→ **EXCERPT TO READ**
People transport invasive species to environments that were previously unavailable to them, due to geographical boundaries. This may occur deliberately, for example when ornamental plants are imported for gardens, or accidentally, such as when trans-oceanic ships discharge ballast water containing shellfish larvae into a receiving port. Although only a small percentage of species that are introduced into new areas are able to survive, those that do can cause serious problems.

What are some high priority invasive species in the capital region?

Priority invasive species are those that pose the greatest threats or impacts—and those species new to a region or that haven't spread too far to control or eradicate.

Prevention and early detection/rapid response are two of the most important actions to successfully manage invasive species and their impacts.

For more information on some of the priority invasive species in the capital region, please read:

Why are invasive species a threat?

Invasive species spread and can cause significant impacts including environmental, economic, and human and livestock health impacts. Due to location and climate, the capital region has one of the greatest likelihoods of new high risk invasive introductions in BC, and potentially the highest diversity of invasive species in the province. Left unmanaged, invasive species spread and increase in density, requiring more resources to control and causing greater impacts.  Examples of impacts include:

  • watershed and water quality health
  • public health and safety
  • damage to roads, buildings and other infrastructure
  • damage to ecosystems and reduced biodiversity
  • impacts to industries including agriculture

What effect do invasive species have on people?

→ **RECORD SET**
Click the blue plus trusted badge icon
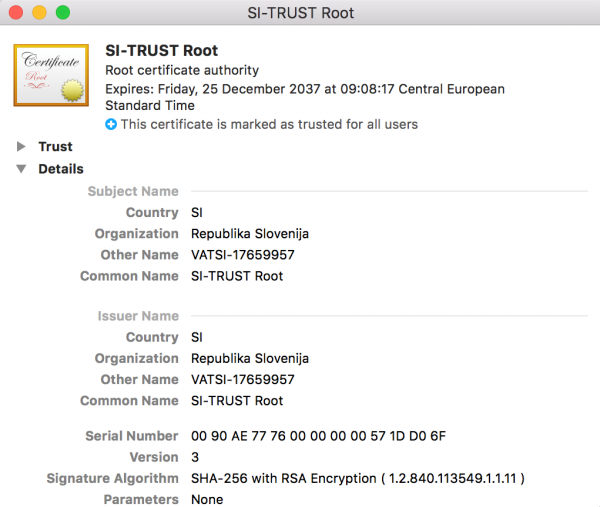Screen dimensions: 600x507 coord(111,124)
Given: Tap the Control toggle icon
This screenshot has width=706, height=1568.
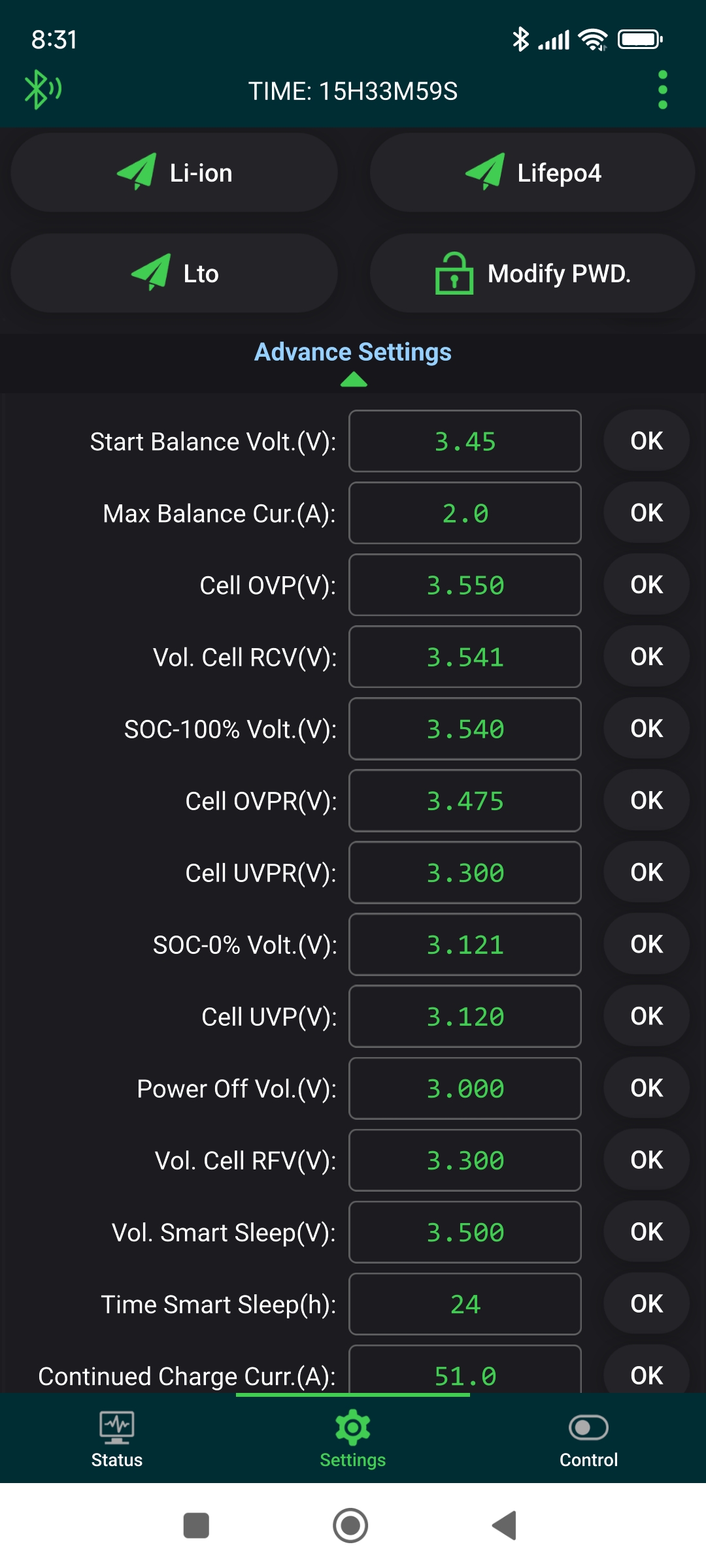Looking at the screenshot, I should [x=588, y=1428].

→ **THE REQUEST**
Answer these questions using the invasive species text:
1. What example does it give of an accidental introduction?
2. Which two actions does it call among the most important for managing invasive species?
3. What may the capital region have the highest of in the province?

→ **EXPECTED ANSWER**
1. Trans-oceanic ships discharging ballast water containing shellfish larvae into a receiving port.
2. Prevention and early detection/rapid response.
3. Diversity of invasive species.